• Source extract:
-- START --

8. Choose hosting carefully.
Besides your domains, you also need to consider your hosting. This isn’t a problem if you’re going with subfolders for your translations but is a definite concern when using multiple sites. China is also a perfect example here, as hosting on a server in China will serve you better than using one in the U.S.
I don’t want you to think I’m picking on just China, however. Plainly put, hosting in the target country does increase relativity and local signals. A site with only French, hosted in France with a ccTDL will have a much better chance of ranking than one with several translations, hosted in India with a .de TDL.
Having said that, if you choose to host your site in another country, carefully review your possibilities. Each country has its own regulations, and you don’t want to be caught flat-footed by signing up with a less-than-savory hosting provider in a different country.
If you have a single site, host in your headquarter country. If you have multiple sites, opt for target country servers. But be very picky about hosting; not all countries have the same regulations. Read all fine print.
9. Up your off-page SEO strategies.
You’ve gone through all the trouble of setting up a French translation, in France, with a French ccTLD and your clients still aren’t getting the expected results. What gives?
A good place to check is your off-page SEO strategies. Are you building backlinks from local areas? A link from the U.S. to a German site isn’t going to do near as much good as a link from Hamburg, for example, or a link from a place in Kiev to a Russian translation.
As well, pay attention to your social strategies. Not every country uses Facebook en mass, believe it or not. You’d be hard-pressed to find a Facebook user in China, as the social media platform is banned, but the Philippines is the number one user. You might think YouTube is popular in Spain, but Mexico is its biggest user. And while Twitter has taken over Indonesia in storm, you might as well not bother in Germany or several other countries.
[Image caption: Social media usage break down by country for Facebook, YouTube, Twitter and Google +, courtesy of Smart Insights, Global social media research summary 2019]
You already know not all links and marketing strategies are good ones. It’s SEO 101. However, this is even more true when dealing with international SEO. Get rid of your own perceptions about which platforms to use; use the ones your target country prefers.

-- END --

• Extracted data:
-- START --

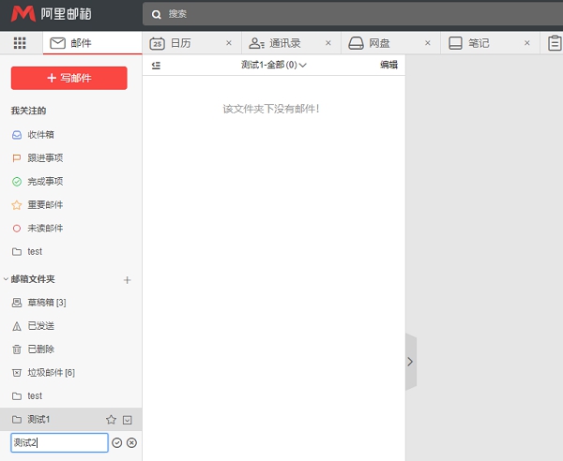Cancel the folder rename with X icon
The height and width of the screenshot is (461, 563).
click(x=131, y=443)
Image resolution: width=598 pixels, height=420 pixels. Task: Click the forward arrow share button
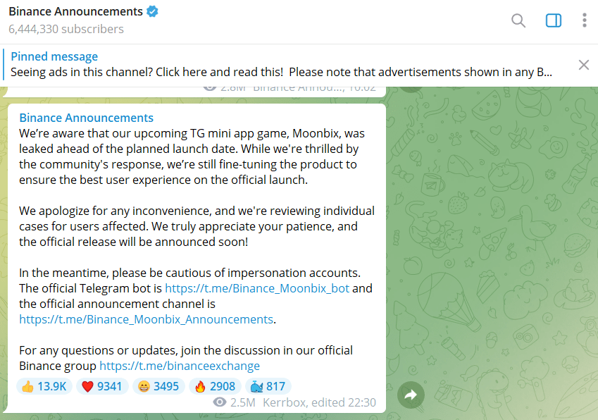point(411,395)
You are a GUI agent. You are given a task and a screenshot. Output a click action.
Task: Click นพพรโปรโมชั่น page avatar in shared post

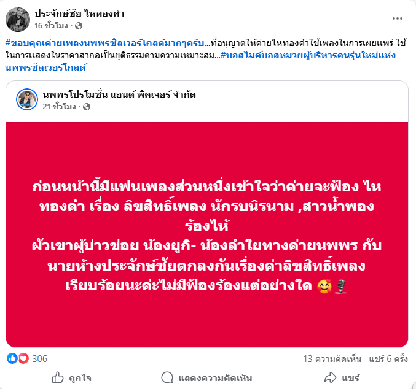tap(27, 99)
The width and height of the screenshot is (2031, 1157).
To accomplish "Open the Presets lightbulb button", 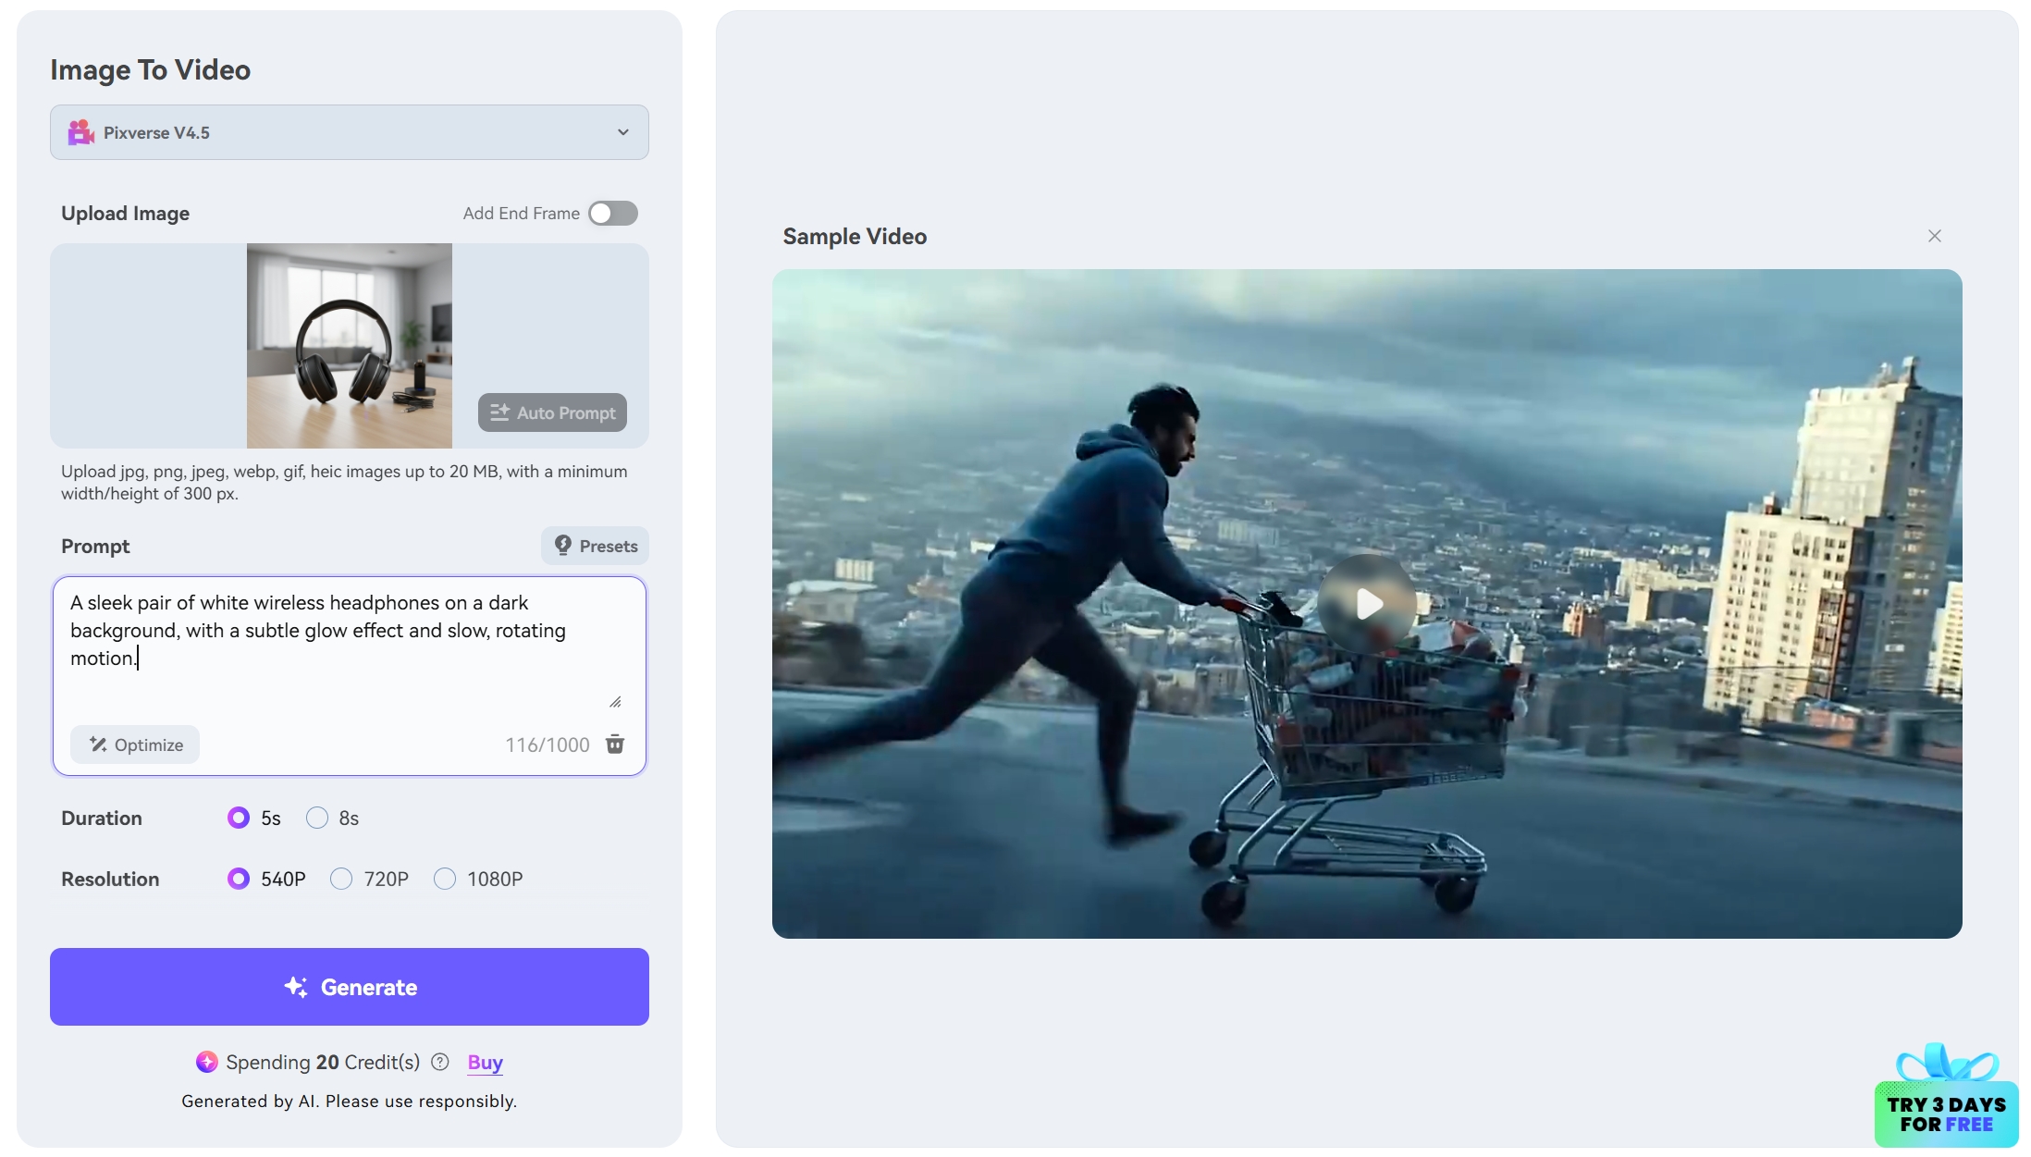I will click(x=595, y=546).
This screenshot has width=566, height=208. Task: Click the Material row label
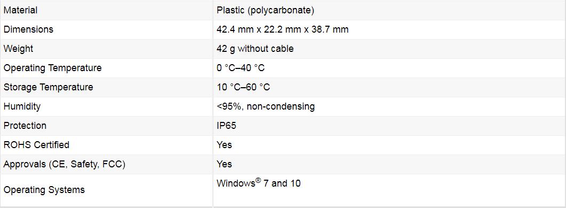point(21,11)
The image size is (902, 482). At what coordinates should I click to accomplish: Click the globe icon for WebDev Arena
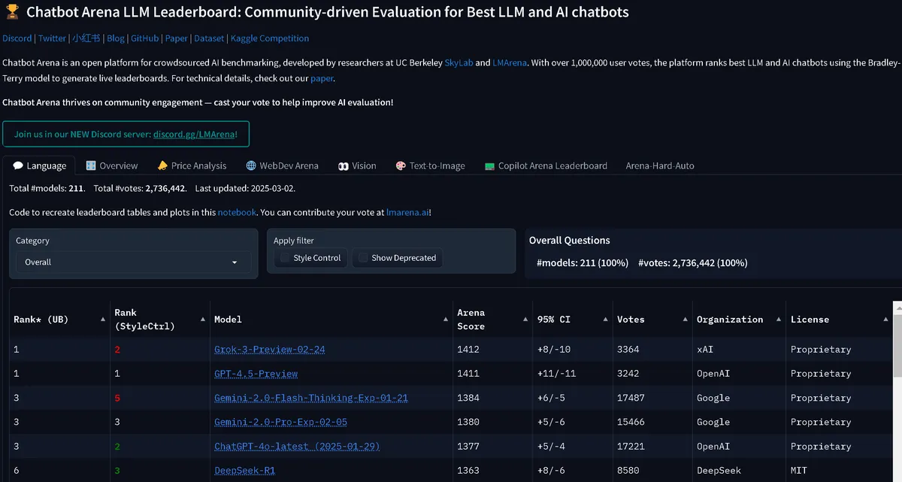click(252, 165)
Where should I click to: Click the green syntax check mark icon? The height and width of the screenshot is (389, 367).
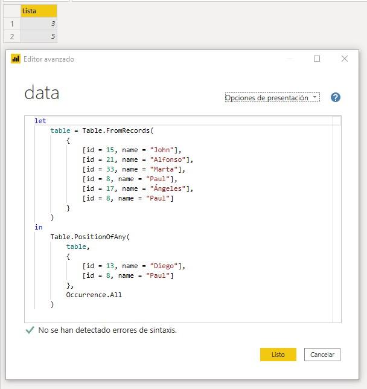tap(30, 330)
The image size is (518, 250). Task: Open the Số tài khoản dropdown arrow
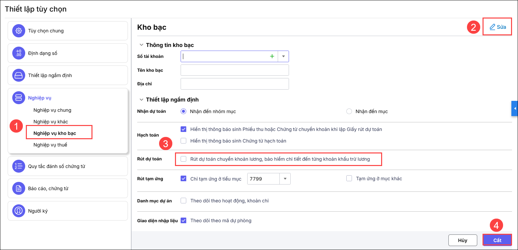click(x=283, y=57)
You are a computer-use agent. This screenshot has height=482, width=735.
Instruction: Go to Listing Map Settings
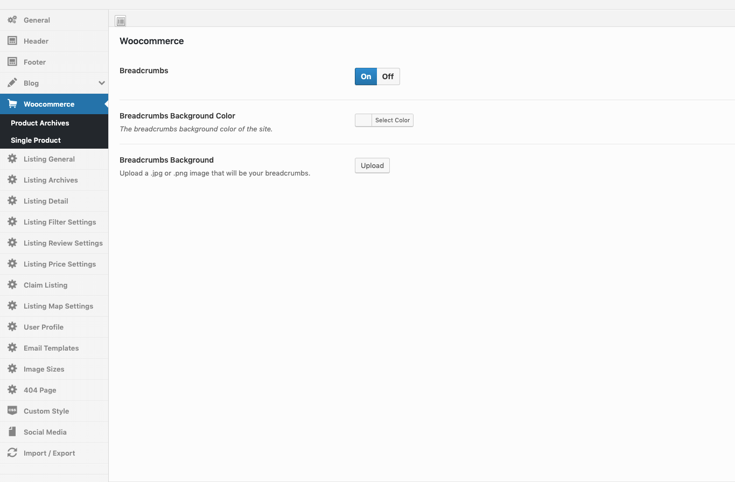(x=58, y=306)
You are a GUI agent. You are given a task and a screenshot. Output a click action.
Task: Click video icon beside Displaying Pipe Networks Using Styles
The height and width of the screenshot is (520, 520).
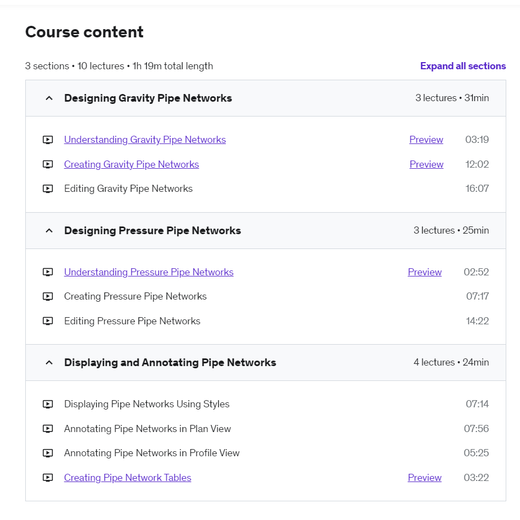click(x=48, y=404)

-- END --

• Goal: Reproduce, word for word, the whole text above on hosting choices and off-page SEO for international sites.

• Reply to the task:
8. Choose hosting carefully.
Besides your domains, you also need to consider your hosting. This isn’t a problem if you’re going with subfolders for your translations but is a definite concern when using multiple sites. China is also a perfect example here, as hosting on a server in China will serve you better than using one in the U.S.
I don’t want you to think I’m picking on just China, however. Plainly put, hosting in the target country does increase relativity and local signals. A site with only French, hosted in France with a ccTDL will have a much better chance of ranking than one with several translations, hosted in India with a .de TDL.
Having said that, if you choose to host your site in another country, carefully review your possibilities. Each country has its own regulations, and you don’t want to be caught flat-footed by signing up with a less-than-savory hosting provider in a different country.
If you have a single site, host in your headquarter country. If you have multiple sites, opt for target country servers. But be very picky about hosting; not all countries have the same regulations. Read all fine print.
9. Up your off-page SEO strategies.
You’ve gone through all the trouble of setting up a French translation, in France, with a French ccTLD and your clients still aren’t getting the expected results. What gives?
A good place to check is your off-page SEO strategies. Are you building backlinks from local areas? A link from the U.S. to a German site isn’t going to do near as much good as a link from Hamburg, for example, or a link from a place in Kiev to a Russian translation.
As well, pay attention to your social strategies. Not every country uses Facebook en mass, believe it or not. You’d be hard-pressed to find a Facebook user in China, as the social media platform is banned, but the Philippines is the number one user. You might think YouTube is popular in Spain, but Mexico is its biggest user. And while Twitter has taken over Indonesia in storm, you might as well not bother in Germany or several other countries.
[Image caption: Social media usage break down by country for Facebook, YouTube, Twitter and Google +, courtesy of Smart Insights, Global social media research summary 2019]
You already know not all links and marketing strategies are good ones. It’s SEO 101. However, this is even more true when dealing with international SEO. Get rid of your own perceptions about which platforms to use; use the ones your target country prefers.